▶ [Excerpt provided]:
+ + + +

VIENNA DESIGN WEEK 2023 – REVIEW
It beats 17!
"For almost two decades, the Vienna Design Week has tried to bring the different approaches and ways of looking at design into focus. This is important because it is a world of products and objects that surrounds us every day. The festival consists of a series of different formats that make it happen, with newly forged connections and fresh content from professional designers and companies," says Gabriel Roland, Director of Vienna Design Week. And he adds: "It is deliberately kept low-threshold – public and with free admission, from schoolchildren to international audiences. Everyone is welcome to come and see the projects. We're all about people getting in touch with each other, communicating and learning things from each other." The Vienna Design Week originally began as Passionswege, a format that brings together a designer and a company to develop a project together. The Passionswege are a symbiosis of design and craft, whereby it is not always ostensibly about creating a new product, but about discovering common passions. The process is not forced into a temporal corset. The Vienna Design Week sees itself here as a mediator between two carefully selected participants who then try things out for themselves and end up in a creative process.
One of these projects of Edition 2023 is A+++ by Johanna Seelemann with Florin Varga of Pyrarium on the Danube Canal. Here in the stove manufactory with its own workshop, the German designer, who studied in Reykjavik and Eindhoven and has worked on projects with the Italian design studio Formafantasma, is dedicated to fire, its history and how to use it as efficiently as possible. "We thought about a possibility that goes beyond heating with fire and developed a fireplace that is heated with wood and can be used for cooking," says Johanna Seelemann. "The path to this object brought us into a dialogue about the use of biomass, but also about how the use of fire is often seen as inefficient and unhealthy. But if we look back in history, fire was used far more efficiently than we can today with new technology. Fire was used in many ways: for cooking, heating water, washing clothes, lighting, keeping food warm or heating. Biomass was also used differently in the past, not only by cutting down trees, but perhaps only by taking branches, which kept the tree alive. We wanted to incorporate and show all this in our project." The object was designed in a minimalist way, conceived to accommodate long branches and adapted as best as possible to today's efficiency standards in terms of materials and technology.

+ + + +

▶ [Set problem 1]: In the listing, recast the part that opens with the line containing "The width and height of the screenshot is (685, 554)." and closes with the line containing "[x=102, y=125]" as a JSON list of strings, one per line, with blank lines left out.

+ + + +

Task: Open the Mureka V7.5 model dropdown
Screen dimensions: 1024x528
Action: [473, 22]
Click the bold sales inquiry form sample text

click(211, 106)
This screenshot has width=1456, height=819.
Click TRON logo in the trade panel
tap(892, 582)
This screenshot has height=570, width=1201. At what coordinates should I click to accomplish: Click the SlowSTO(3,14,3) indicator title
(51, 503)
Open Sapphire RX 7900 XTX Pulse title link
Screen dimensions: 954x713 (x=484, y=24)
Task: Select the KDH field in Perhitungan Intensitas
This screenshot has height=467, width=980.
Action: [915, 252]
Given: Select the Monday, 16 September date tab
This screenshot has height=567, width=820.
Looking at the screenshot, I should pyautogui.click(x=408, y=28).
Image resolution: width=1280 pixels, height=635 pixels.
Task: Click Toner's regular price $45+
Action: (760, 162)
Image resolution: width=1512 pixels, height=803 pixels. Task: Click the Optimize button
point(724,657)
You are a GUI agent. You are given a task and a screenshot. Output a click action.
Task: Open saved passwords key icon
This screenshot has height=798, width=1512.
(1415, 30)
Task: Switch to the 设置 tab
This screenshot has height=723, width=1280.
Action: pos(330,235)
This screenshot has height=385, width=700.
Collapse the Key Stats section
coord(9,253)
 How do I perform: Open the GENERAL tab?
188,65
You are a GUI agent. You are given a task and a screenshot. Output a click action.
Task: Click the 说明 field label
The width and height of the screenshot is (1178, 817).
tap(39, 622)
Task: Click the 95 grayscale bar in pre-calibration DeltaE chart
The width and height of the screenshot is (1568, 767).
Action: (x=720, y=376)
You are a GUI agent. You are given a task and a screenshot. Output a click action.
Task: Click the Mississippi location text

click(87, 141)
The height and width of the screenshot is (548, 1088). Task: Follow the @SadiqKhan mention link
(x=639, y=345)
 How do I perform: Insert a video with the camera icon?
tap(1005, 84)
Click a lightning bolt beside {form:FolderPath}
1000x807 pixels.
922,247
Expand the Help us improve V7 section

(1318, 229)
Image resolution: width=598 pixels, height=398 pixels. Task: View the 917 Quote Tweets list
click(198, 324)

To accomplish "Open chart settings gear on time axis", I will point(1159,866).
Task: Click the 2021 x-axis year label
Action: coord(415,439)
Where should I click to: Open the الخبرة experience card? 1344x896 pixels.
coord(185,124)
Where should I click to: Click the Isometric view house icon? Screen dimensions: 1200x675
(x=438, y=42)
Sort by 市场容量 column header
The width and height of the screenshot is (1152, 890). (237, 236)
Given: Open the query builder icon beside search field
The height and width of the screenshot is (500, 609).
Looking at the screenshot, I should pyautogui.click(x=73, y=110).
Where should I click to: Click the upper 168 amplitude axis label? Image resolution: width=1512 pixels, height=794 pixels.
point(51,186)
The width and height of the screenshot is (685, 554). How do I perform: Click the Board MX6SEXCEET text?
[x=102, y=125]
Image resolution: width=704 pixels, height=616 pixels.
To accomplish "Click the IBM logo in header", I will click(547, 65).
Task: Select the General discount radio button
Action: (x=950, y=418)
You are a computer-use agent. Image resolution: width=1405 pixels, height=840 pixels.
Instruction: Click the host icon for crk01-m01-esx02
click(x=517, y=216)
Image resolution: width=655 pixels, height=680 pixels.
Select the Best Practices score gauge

+ + + +

▶ [Set problem 2]: Check each statement against the Vienna Design Week review and answer yes or no, quoting the words that decide it. (a) Visitors must pay to attend the festival. (b) Johanna Seelemann studied in Reykjavik and Eindhoven. (c) The Vienna Design Week started out as Passionswege.

▶ [Complete response 1]:
[
  "The width and height of the screenshot is (685, 554). How do I perform: Click the Board MX6SEXCEET text?",
  "[x=102, y=125]"
]

▶ [Complete response 2]:
(a) No: "public and with free admission"
(b) Yes: "who studied in Reykjavik and Eindhoven"
(c) Yes: "The Vienna Design Week originally began as Passionswege"